-- EXERCISE BRIEF --
Each record that follows must be given again without alteration.

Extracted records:
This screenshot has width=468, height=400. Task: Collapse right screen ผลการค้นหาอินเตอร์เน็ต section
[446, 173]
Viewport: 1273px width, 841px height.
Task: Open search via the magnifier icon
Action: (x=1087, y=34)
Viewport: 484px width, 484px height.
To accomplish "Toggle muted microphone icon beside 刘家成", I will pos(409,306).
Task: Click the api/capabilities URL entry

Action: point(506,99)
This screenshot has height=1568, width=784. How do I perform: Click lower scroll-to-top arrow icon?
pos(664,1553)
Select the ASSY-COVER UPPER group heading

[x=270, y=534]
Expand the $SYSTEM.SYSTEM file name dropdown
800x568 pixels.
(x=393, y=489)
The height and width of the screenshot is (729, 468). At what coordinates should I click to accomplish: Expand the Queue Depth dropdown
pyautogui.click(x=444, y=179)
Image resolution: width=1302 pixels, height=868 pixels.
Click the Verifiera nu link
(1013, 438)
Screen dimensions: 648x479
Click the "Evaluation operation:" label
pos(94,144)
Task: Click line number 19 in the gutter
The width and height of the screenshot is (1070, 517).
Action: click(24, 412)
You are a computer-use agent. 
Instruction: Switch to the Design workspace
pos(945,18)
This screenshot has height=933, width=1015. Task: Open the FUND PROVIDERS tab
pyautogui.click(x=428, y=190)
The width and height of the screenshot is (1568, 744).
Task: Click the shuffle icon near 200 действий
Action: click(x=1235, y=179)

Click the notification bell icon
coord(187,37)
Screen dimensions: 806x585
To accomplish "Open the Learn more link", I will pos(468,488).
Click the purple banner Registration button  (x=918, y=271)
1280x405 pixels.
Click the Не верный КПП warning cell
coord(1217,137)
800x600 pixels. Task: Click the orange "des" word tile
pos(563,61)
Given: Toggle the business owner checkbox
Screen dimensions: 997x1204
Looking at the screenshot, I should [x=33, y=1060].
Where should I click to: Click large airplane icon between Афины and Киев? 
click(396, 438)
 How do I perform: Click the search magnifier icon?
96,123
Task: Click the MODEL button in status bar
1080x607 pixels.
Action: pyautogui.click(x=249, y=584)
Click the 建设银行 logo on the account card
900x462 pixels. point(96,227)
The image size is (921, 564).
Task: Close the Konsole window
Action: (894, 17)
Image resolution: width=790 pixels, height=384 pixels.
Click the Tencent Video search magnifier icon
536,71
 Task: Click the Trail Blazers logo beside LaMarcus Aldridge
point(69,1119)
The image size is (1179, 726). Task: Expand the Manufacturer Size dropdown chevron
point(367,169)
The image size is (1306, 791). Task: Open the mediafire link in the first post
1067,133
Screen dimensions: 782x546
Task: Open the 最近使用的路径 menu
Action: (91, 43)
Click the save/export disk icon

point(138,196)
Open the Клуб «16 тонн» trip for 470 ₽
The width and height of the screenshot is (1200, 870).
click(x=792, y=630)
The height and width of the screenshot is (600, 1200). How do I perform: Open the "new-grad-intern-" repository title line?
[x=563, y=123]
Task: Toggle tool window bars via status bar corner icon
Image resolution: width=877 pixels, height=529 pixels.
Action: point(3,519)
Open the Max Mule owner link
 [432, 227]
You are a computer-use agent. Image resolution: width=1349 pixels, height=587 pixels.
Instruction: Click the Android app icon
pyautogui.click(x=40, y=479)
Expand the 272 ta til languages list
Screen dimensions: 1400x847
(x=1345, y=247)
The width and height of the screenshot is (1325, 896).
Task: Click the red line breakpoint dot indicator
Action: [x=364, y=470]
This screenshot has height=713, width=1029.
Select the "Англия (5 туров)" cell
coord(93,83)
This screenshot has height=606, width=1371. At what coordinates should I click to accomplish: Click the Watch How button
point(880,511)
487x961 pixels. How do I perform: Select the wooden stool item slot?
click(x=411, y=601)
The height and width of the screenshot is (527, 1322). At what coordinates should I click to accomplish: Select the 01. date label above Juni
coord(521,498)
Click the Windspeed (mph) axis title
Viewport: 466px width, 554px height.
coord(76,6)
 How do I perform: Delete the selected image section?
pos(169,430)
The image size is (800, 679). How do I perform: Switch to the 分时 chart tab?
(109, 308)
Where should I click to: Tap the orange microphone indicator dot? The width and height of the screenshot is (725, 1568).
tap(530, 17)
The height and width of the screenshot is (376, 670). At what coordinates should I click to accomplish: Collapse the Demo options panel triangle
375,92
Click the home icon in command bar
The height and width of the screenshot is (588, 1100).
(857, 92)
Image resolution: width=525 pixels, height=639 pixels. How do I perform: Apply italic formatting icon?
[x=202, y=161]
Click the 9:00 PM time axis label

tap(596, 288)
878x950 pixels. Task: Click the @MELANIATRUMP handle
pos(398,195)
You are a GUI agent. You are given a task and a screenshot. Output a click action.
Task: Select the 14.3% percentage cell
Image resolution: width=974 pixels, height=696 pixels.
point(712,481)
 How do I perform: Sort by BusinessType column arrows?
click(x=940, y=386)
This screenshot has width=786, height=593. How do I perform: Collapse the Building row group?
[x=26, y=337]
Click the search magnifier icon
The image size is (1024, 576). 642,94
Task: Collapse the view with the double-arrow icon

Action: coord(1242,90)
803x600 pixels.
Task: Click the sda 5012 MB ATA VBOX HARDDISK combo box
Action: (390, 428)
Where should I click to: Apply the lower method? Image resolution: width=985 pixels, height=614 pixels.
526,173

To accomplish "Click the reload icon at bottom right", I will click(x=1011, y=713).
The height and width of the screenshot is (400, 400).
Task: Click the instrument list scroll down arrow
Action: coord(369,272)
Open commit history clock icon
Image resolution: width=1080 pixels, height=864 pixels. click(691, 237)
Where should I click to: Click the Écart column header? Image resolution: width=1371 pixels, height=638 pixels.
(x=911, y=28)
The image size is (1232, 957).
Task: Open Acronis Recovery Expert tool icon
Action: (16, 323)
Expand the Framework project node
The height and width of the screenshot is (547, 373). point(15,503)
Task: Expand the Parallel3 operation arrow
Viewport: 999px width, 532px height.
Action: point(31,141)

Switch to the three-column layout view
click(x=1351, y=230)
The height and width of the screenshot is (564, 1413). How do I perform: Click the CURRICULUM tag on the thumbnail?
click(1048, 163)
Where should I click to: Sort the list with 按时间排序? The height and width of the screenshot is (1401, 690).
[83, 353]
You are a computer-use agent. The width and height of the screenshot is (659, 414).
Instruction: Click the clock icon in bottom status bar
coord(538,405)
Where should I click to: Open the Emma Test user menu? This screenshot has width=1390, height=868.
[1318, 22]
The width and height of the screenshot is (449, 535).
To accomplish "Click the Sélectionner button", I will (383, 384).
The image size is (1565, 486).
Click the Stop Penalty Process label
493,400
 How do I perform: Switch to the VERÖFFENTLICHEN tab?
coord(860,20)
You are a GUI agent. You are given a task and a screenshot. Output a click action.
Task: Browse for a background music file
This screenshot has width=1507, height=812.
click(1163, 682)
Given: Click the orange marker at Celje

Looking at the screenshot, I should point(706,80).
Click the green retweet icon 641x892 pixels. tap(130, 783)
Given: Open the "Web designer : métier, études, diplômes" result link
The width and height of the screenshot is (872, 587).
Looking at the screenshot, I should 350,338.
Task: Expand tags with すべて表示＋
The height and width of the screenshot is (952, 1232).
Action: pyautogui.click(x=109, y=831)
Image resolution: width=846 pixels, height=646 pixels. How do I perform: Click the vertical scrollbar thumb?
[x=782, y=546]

-- RESPONSE TO THIS EXERCISE --
This screenshot has width=468, height=400. Task: Collapse right screen ผลการค้นหาอินเตอร์เน็ต section
[446, 173]
Viewport: 1273px width, 841px height.
Task: Open search via the magnifier icon
Action: (x=1087, y=34)
Viewport: 484px width, 484px height.
To accomplish "Toggle muted microphone icon beside 刘家成", I will pos(409,306).
Task: Click the api/capabilities URL entry

Action: point(506,99)
This screenshot has height=1568, width=784. How do I perform: Click lower scroll-to-top arrow icon?
pos(664,1553)
Select the ASSY-COVER UPPER group heading

[x=270, y=534]
Expand the $SYSTEM.SYSTEM file name dropdown
800x568 pixels.
(x=393, y=489)
The height and width of the screenshot is (729, 468). At what coordinates should I click to accomplish: Expand the Queue Depth dropdown
pyautogui.click(x=444, y=179)
Image resolution: width=1302 pixels, height=868 pixels.
Click the Verifiera nu link
(1013, 438)
Screen dimensions: 648x479
Click the "Evaluation operation:" label
pos(94,144)
Task: Click line number 19 in the gutter
The width and height of the screenshot is (1070, 517).
Action: click(24, 412)
You are a computer-use agent. 
Instruction: Switch to the Design workspace
pos(945,18)
This screenshot has height=933, width=1015. Task: Open the FUND PROVIDERS tab
pyautogui.click(x=428, y=190)
The width and height of the screenshot is (1568, 744).
Task: Click the shuffle icon near 200 действий
Action: click(x=1235, y=179)

Click the notification bell icon
coord(187,37)
Screen dimensions: 806x585
To accomplish "Open the Learn more link", I will pos(468,488).
Click the purple banner Registration button  (x=918, y=271)
1280x405 pixels.
Click the Не верный КПП warning cell
coord(1217,137)
800x600 pixels. Task: Click the orange "des" word tile
pos(563,61)
Given: Toggle the business owner checkbox
Screen dimensions: 997x1204
Looking at the screenshot, I should [x=33, y=1060].
Where should I click to: Click large airplane icon between Афины and Киев? 
click(396, 438)
 How do I perform: Click the search magnifier icon?
96,123
Task: Click the MODEL button in status bar
1080x607 pixels.
Action: pyautogui.click(x=249, y=584)
Click the 建设银行 logo on the account card
900x462 pixels. point(96,227)
The image size is (921, 564).
Task: Close the Konsole window
Action: (894, 17)
Image resolution: width=790 pixels, height=384 pixels.
Click the Tencent Video search magnifier icon
536,71
 Task: Click the Trail Blazers logo beside LaMarcus Aldridge
point(69,1119)
The image size is (1179, 726). Task: Expand the Manufacturer Size dropdown chevron
point(367,169)
The image size is (1306, 791). Task: Open the mediafire link in the first post
1067,133
Screen dimensions: 782x546
Task: Open the 最近使用的路径 menu
Action: (91, 43)
Click the save/export disk icon

point(138,196)
Open the Клуб «16 тонн» trip for 470 ₽
The width and height of the screenshot is (1200, 870).
click(x=792, y=630)
The height and width of the screenshot is (600, 1200). How do I perform: Open the "new-grad-intern-" repository title line?
[x=563, y=123]
Task: Toggle tool window bars via status bar corner icon
Image resolution: width=877 pixels, height=529 pixels.
Action: point(3,519)
Open the Max Mule owner link
 [432, 227]
You are a computer-use agent. Image resolution: width=1349 pixels, height=587 pixels.
Instruction: Click the Android app icon
pyautogui.click(x=40, y=479)
Expand the 272 ta til languages list
Screen dimensions: 1400x847
(x=1345, y=247)
The width and height of the screenshot is (1325, 896).
Task: Click the red line breakpoint dot indicator
Action: [x=364, y=470]
This screenshot has height=713, width=1029.
Select the "Англия (5 туров)" cell
coord(93,83)
This screenshot has height=606, width=1371. At what coordinates should I click to accomplish: Click the Watch How button
point(880,511)
487x961 pixels. How do I perform: Select the wooden stool item slot?
click(x=411, y=601)
The height and width of the screenshot is (527, 1322). At what coordinates should I click to accomplish: Select the 01. date label above Juni
coord(521,498)
Click the Windspeed (mph) axis title
Viewport: 466px width, 554px height.
coord(76,6)
 How do I perform: Delete the selected image section?
pos(169,430)
The image size is (800, 679). How do I perform: Switch to the 分时 chart tab?
(109, 308)
Where should I click to: Tap the orange microphone indicator dot? The width and height of the screenshot is (725, 1568).
tap(530, 17)
The height and width of the screenshot is (376, 670). At what coordinates should I click to accomplish: Collapse the Demo options panel triangle
375,92
Click the home icon in command bar
The height and width of the screenshot is (588, 1100).
(857, 92)
Image resolution: width=525 pixels, height=639 pixels. How do I perform: Apply italic formatting icon?
[x=202, y=161]
Click the 9:00 PM time axis label

tap(596, 288)
878x950 pixels. Task: Click the @MELANIATRUMP handle
pos(398,195)
You are a GUI agent. You are given a task and a screenshot. Output a click action.
Task: Select the 14.3% percentage cell
Image resolution: width=974 pixels, height=696 pixels.
point(712,481)
 How do I perform: Sort by BusinessType column arrows?
click(x=940, y=386)
This screenshot has width=786, height=593. How do I perform: Collapse the Building row group?
[x=26, y=337]
Click the search magnifier icon
The image size is (1024, 576). 642,94
Task: Collapse the view with the double-arrow icon

Action: coord(1242,90)
803x600 pixels.
Task: Click the sda 5012 MB ATA VBOX HARDDISK combo box
Action: (390, 428)
Where should I click to: Apply the lower method? Image resolution: width=985 pixels, height=614 pixels.
526,173

To accomplish "Click the reload icon at bottom right", I will click(x=1011, y=713).
The height and width of the screenshot is (400, 400).
Task: Click the instrument list scroll down arrow
Action: coord(369,272)
Open commit history clock icon
Image resolution: width=1080 pixels, height=864 pixels. click(691, 237)
Where should I click to: Click the Écart column header? Image resolution: width=1371 pixels, height=638 pixels.
(x=911, y=28)
The image size is (1232, 957).
Task: Open Acronis Recovery Expert tool icon
Action: (16, 323)
Expand the Framework project node
The height and width of the screenshot is (547, 373). point(15,503)
Task: Expand the Parallel3 operation arrow
Viewport: 999px width, 532px height.
Action: point(31,141)

Switch to the three-column layout view
click(x=1351, y=230)
The height and width of the screenshot is (564, 1413). How do I perform: Click the CURRICULUM tag on the thumbnail?
click(1048, 163)
Where should I click to: Sort the list with 按时间排序? The height and width of the screenshot is (1401, 690).
[83, 353]
You are a computer-use agent. The width and height of the screenshot is (659, 414).
Instruction: Click the clock icon in bottom status bar
coord(538,405)
Where should I click to: Open the Emma Test user menu? This screenshot has width=1390, height=868.
[1318, 22]
The width and height of the screenshot is (449, 535).
To accomplish "Click the Sélectionner button", I will (383, 384).
The image size is (1565, 486).
Click the Stop Penalty Process label
493,400
 How do I perform: Switch to the VERÖFFENTLICHEN tab?
coord(860,20)
You are a GUI agent. You are given a task and a screenshot. Output a click action.
Task: Browse for a background music file
This screenshot has width=1507, height=812.
click(1163, 682)
Given: Click the orange marker at Celje

Looking at the screenshot, I should point(706,80).
Click the green retweet icon 641x892 pixels. tap(130, 783)
Given: Open the "Web designer : métier, études, diplômes" result link
The width and height of the screenshot is (872, 587).
Looking at the screenshot, I should 350,338.
Task: Expand tags with すべて表示＋
The height and width of the screenshot is (952, 1232).
Action: pyautogui.click(x=109, y=831)
Image resolution: width=846 pixels, height=646 pixels. How do I perform: Click the vertical scrollbar thumb?
[x=782, y=546]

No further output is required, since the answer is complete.